Item 2. Identity and Background
(a) John H. Schnatter
(b) 11411 Park Road, Anchorage, KY 40223
(c) Mr. Schnatter is the Founder, Chairman of the Board and Chief Executive Officer of Papa Johns International, Inc.
(d) During the last five years, Mr. Schnatter has not been convicted in a criminal proceeding.
(e) During the last five years, Mr. Schnatter has not been a party to a civil proceeding of a judicial or administrative body of competent jurisdiction and is not subject to any judgments, decrees or final orders enjoining future violations of, or prohibiting or mandating activities subject to, federal or state securities laws or finding any violation with respect to such laws.
(f) Mr. Schnatter is a United States citizen.
Item 3. Source and Amount of Funds or Other Consideration
No change from amendment 25.
Item 4. Purpose of Transaction
This filing is being made to update holdings and percentages previously disclosed. All items below reflect the Papa Johns International, Inc. 2 for 1 stock split effected December 27, 2013.
On December 30, 2013, Mr. Schnatter acquired 104,206 shares of Common Stock via the exercise of stock options with an exercise price of $9.22 per share.
Between November 20 and December 3, 2013, Mr. Schnatter made three gifts of Common Stock totaling 43,300 shares.
On August 20, 2014, the John H. Schnatter Family Foundation sold 25,000 shares of Common Stock at an average price of $39.86 per share in open market transactions under Rule 144 of the Act.
On August 29, 2014, Mr. Schnatter made a gift of Common Stock totaling 12,600 shares.
On December 1, 2014, Mr. Schnatter made a gift of Common Stock totaling 16,000 shares.
On December 26, 2014, Mr. Schnatter acquired 75,824 shares of Common Stock through the exercise of stock options with an exercise price of $12.11 per share. In connection with this option exercise, Mr. Schnatter surrendered 46,470 shares of Common Stock to Papa Johns International, Inc. to satisfy the exercise cost of the options, as well as related withholding taxes.
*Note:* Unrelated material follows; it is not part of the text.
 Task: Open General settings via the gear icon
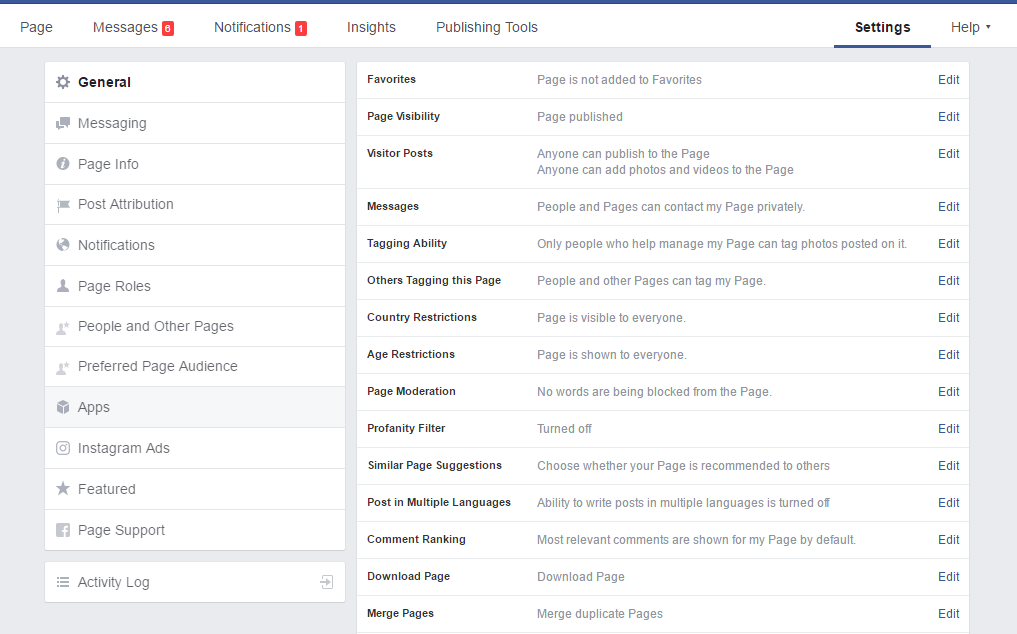pos(62,82)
On February 26, 2015, Mr. Schnatter sold 2,416 shares of Common Stock at an average price of $64.04 per share in open market transactions under Rule 144 of the Act.
Between April 23 and May 7, 2015, Mr. Schnatter sold 500,000 shares of Common Stock at an average price of $64.63 per share pursuant to a stock trading plan under Rule 10b5-1(c)(1) of the Act entered into on March 6, 2015.
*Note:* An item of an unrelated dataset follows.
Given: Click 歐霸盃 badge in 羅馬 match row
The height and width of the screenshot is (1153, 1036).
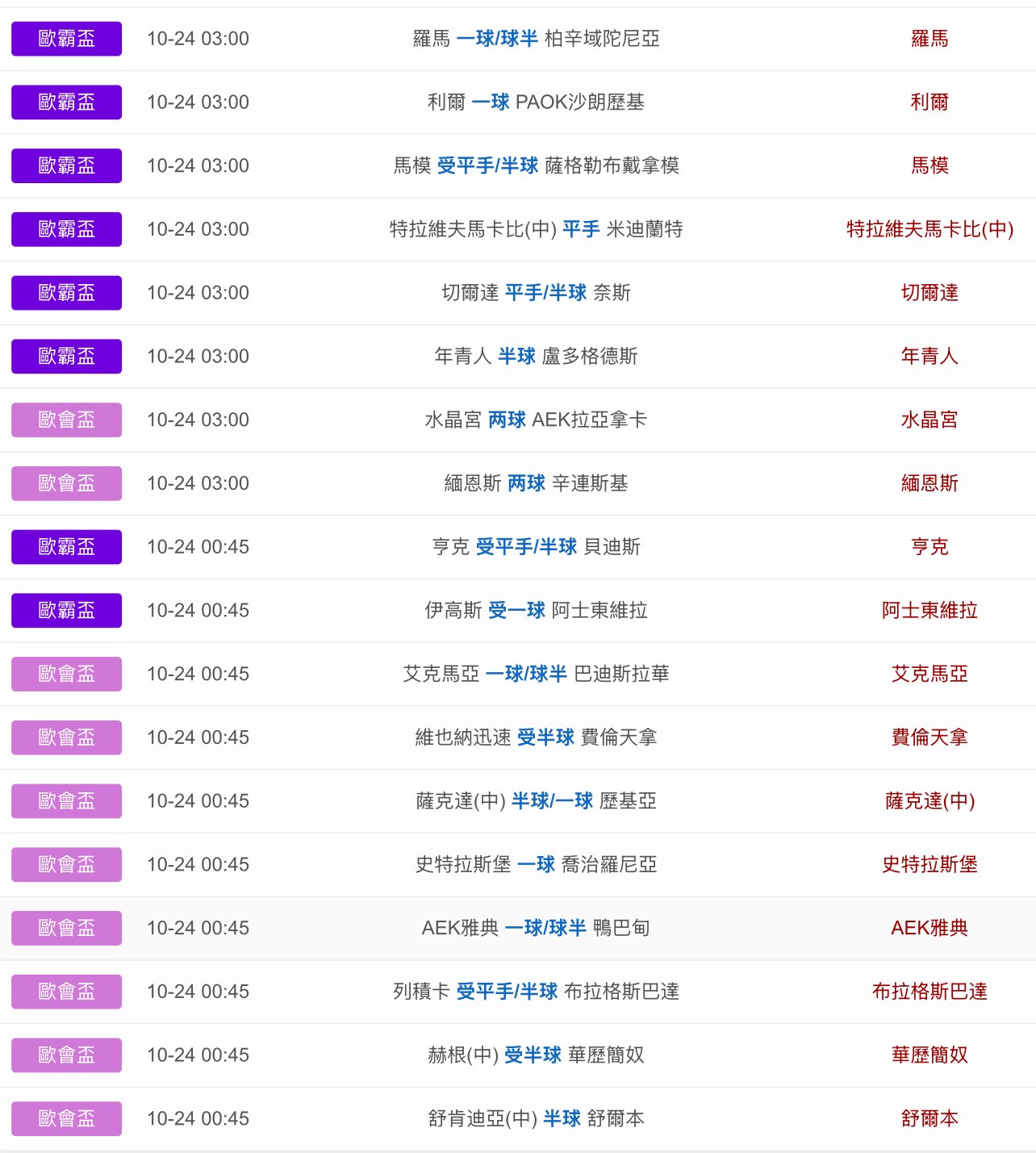Looking at the screenshot, I should point(66,39).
On June 3, 2015, the John H. Schnatter Family Foundation sold 19,500 shares of Common Stock at an average price of $68.72 per share in open market transactions under Rule 144 of the Act.
Subsequent to these transactions, Mr. Schnatter directly or indirectly owns or has voting power with respect to a total of 10,549,848 shares of Common Stock, as follows: 9,971,888 shares owned directly; 31,194 shares owned by M. Annette Schnatter, Mr. Schnatters spouse; 437,266 shares subject to options that are currently exercisable or exercisable by Mr. Schnatter within 60 days of this filing; and 109,500 shares owned by the John H. Schnatter Family Foundation, in which Mr. Schnatter holds voting power, but no pecuniary interest.
By virtue of his stock ownership, and his position as Founder, Chairman of the Board and Chief Executive Officer of the Company, Mr. Schnatter may be deemed to be in control of the Company. Mr. Schnatter may from time to time sell additional shares of Common Stock in order to diversify his assets or make charitable or other gifts of shares.
Item 5. Interest in Securities of the Issuer
(a) 10,549,848 (26.23%)
(b) Sole voting power: 10,549,848
Shared voting power: 0
Sole dispositive power: 10,529,645
Shared dispositive power: 0
(c) Mr. Schnatter disposed of the shares of Common Stock described in Item 4.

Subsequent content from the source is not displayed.